Richard Coots, Kentucky Miner, Killed Due To Company Failures: Feds

Lone Miner's Death Tells 'Story Of The Appalachian Coal Miner'

Richard Coots, Jr. wasn’t killed in a massive explosion, and the accident that claimed him barely made a ripple of news beyond Eastern Kentucky. He died the way coal miners typically die on the job, in one- or two-man tragedies. His death was not followed by a candlelight vigil.

On Oct. 7, 2011, Coots was killed in Owlco Energy Mine No. 1, in Letcher County, Ky. He was trying to fix a busted conveyor belt when he was crushed by a large piece of mining machinery. His body was carried out of the mine with the help of his younger brother, Jeremy Coots, who was working nearby. The elder Coots, who was known simply as "Junior," was only 23 years old.

On Thursday the Mine Safety and Health Administration (MSHA) released its investigation into Coots' death. Federal officials determined that Coots was killed because the management at Owlco had failed to take the necessary precautions for the repair and hadn't trained its miners properly. The accident was deemed "correctable through reasonable management controls." Owlco has not yet been fined for any failings.

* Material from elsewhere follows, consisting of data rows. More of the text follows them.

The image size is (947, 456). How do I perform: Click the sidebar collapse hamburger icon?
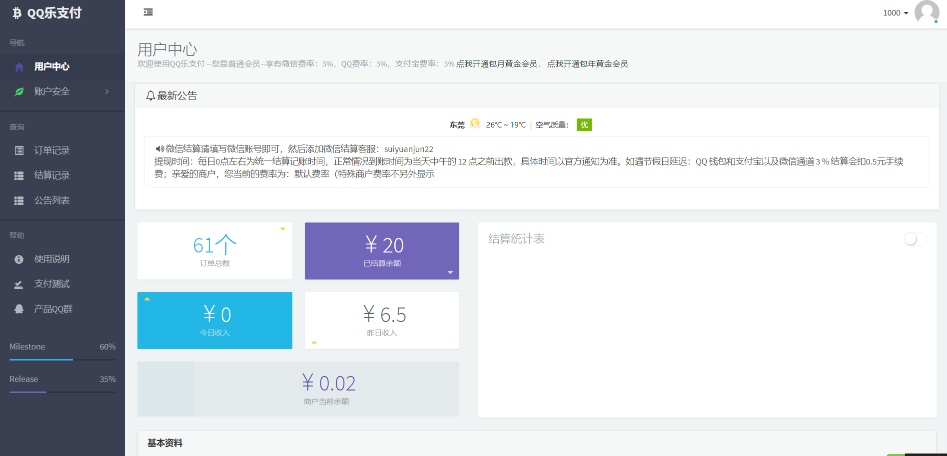(148, 12)
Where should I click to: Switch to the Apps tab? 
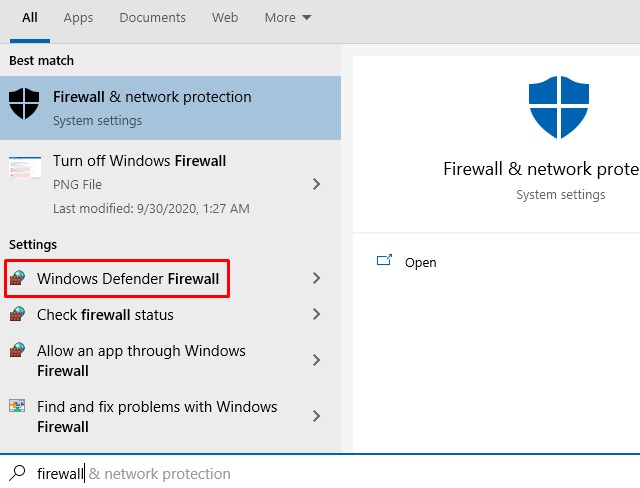[78, 18]
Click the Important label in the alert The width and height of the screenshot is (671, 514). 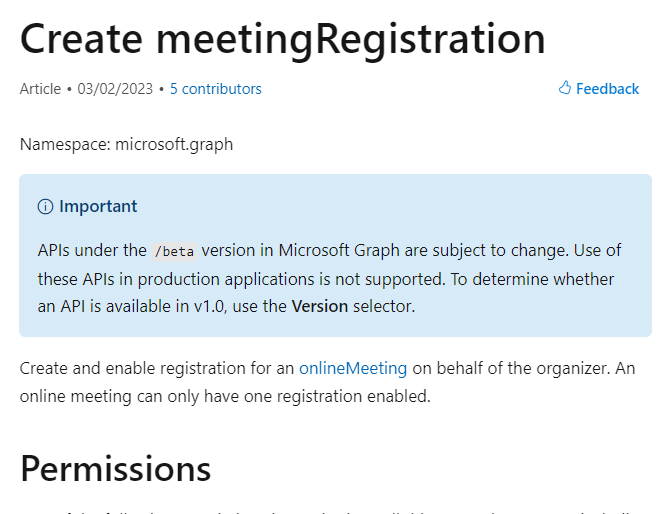pyautogui.click(x=98, y=207)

"Richard Coots is the story of the Appalachian coal miner," says Tony Oppegard, the lawyer and mine-safety expert representing Coots' widow, Kayla. "He's a young guy, he's only been at the mine for six weeks, he's working at a little doghole operation trying to support his family, and this accident never should have happened. Now you have a young widow with two children to support, all because you have an operator who doesn't care to do things the right way."

According to the accident investigation, a piece of mining machinery known as the bridge conveyor had broken down during the shift before Coots'. The bridge conveyor acts as a conveyor belt running coal out of the mine, and so long as it was down the mine couldn't produce coal. In order to fix what was broken, the miners needed to prop the bridge up. But rather than use blocks that are designated for such tasks, the foreman and another miner slipped a large rock beneath the suspended conveyer bridge, according to the report.

The repairs weren't finished by the time Coots' night shift started. Working with other miners, Coots crawled under the conveyor bridge to remove the damaged chains. At some point, the bridge slipped off the rock, pinning Coots to the floor of the mine. "Get it off me!" he shouted to his brother and another co-worker. By the time the miners managed to lift the bridge, Coots was unresponsive. He was taken to the hospital in an ambulance and pronounced dead at 4:10 a.m., an hour and a half after he was pulled from the mine.

Coots had been mining since he'd gotten out of high school five years earlier, though he'd been at Owlco for only a month and a half. The report cites "deficiencies with the training" that Coots received at Owlco, and notes that managers at the mine hadn’t made sure the bridge conveyor was held in place while Coots and others worked on it. After Coots died, Owlco was forced to develop a written procedure for such repairs and employees had to be trained on how to perform them. "The training records for the other miners were examined and deficiencies were found for other company employees," the investigation reads.

Early Friday, Oppegard asked MSHA to amend its report, arguing that the mine foreman knew the repairs were being done improperly but allowed them to proceed anyway. According to the Coots family, the appropriate blocks to prop up the bridge were located nearby in the mine and could have been picked up in minutes. Oppegard also argued that mine management hadn’t performed and recorded the necessary shift examinations so that miners would know of any dangers in the mine.

The phone at Owlco was not answered Friday when a reporter called seeking comment.

When he died, Coots left behind two daughters, a 4-year-old and a 2-month-old. Coots' other younger brother, Justin, 20, died in a 2010 car crash in Kentucky. He, too, was a miner, and he was driving home from work when the accident occurred, according to NBC Lexington.

Coots' widow, Kayla, has not filed a lawsuit against Owlco. The only payments she's received due to the accident are from her husband's worker compensation benefits, according to Oppegard.

At some companies, the pressure to keep coal moving can be tremendous, and miners are often discouraged from complaining about work conditions. According to federal officials who investigated the Upper Big Branch disaster, which claimed 29 lives in West Virginia in 2010, miners who spoke out about safety in the mine were threatened with dismissal, and mine officials maintained two sets of books in order to cover up safety problems from investigators.

Kentucky led the nation in mining deaths last year with eight. All told, 21 American coal miners were killed on the job in 2011, down from 48 in the year of Upper Big Branch, according to data from MSHA. Unlike with massive tragedies like Upper Big Branch, most miners are killed in isolated and little-noticed incidents, like Coots was. Many die in smaller mines that have little or no union presence and relatively light oversight from federal or state agencies.

"This is exactly the kind of fatality that you usually never hear about," says Oppegard. "One guy is killed in a little non-union mine and no one hears a thing."